I do want to make another constructive jab at chess improvement, but taking a bite of a reality sandwich, it ain't going to happen before August. I've got a big project coming in at work, and I'm going away to school for the month of July. (I'm training to be a high school math teacher, but as Robert Howard would say, "That is another story".) Since I only go to school one month of the year, you can imagine when all my homework is due. 'Nuff said.
So what is this blog going to be about until then?
I offer you the rare chance of chess schadenfreude. In June, I will be playing one rated game/week at my local club. If my early results are any indication, I should go down in a blaze of glory. I think Zukertort's nervous collapse in his world championship match versus Stenitz will look dignified by comparison.

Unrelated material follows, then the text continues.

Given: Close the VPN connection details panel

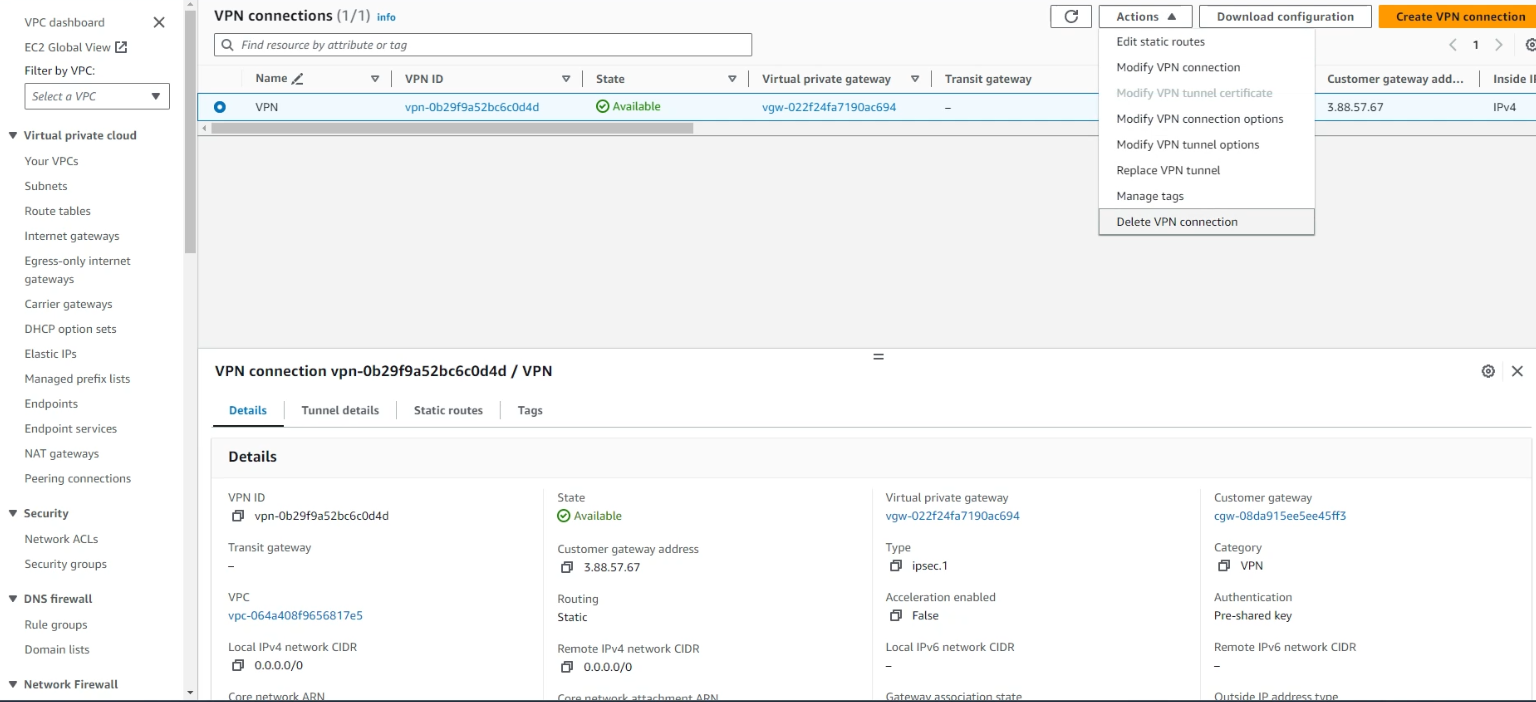Looking at the screenshot, I should pyautogui.click(x=1517, y=371).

My rating floor is 1500, a full 217 points below my current 1717, and I think I might even need that safety net before Fourth of July weekend. Here is your chance to watch someone flipping around like a fish on the dock.
You're kinda nuts.
You're just realizing this?
My purpose is not all masochistic. I am finding what has happened to my chess ability very interesting. I've come back after layoffs before. One is always rusty, but this is something new. My heightened pattern recognition combined with my severely weakened calculation ability has made me an abysmal player. I really do think I am playing worse than I have ever played. I think that my experience may shed some light on why people get kookie about their rating ("I couldn't pay because I didn't want to risk the rating points") and why people drop out of the game and never come back.
Is that really it?
Pretty much. That and it's kinda fun to think of new ways to describe how much I suck.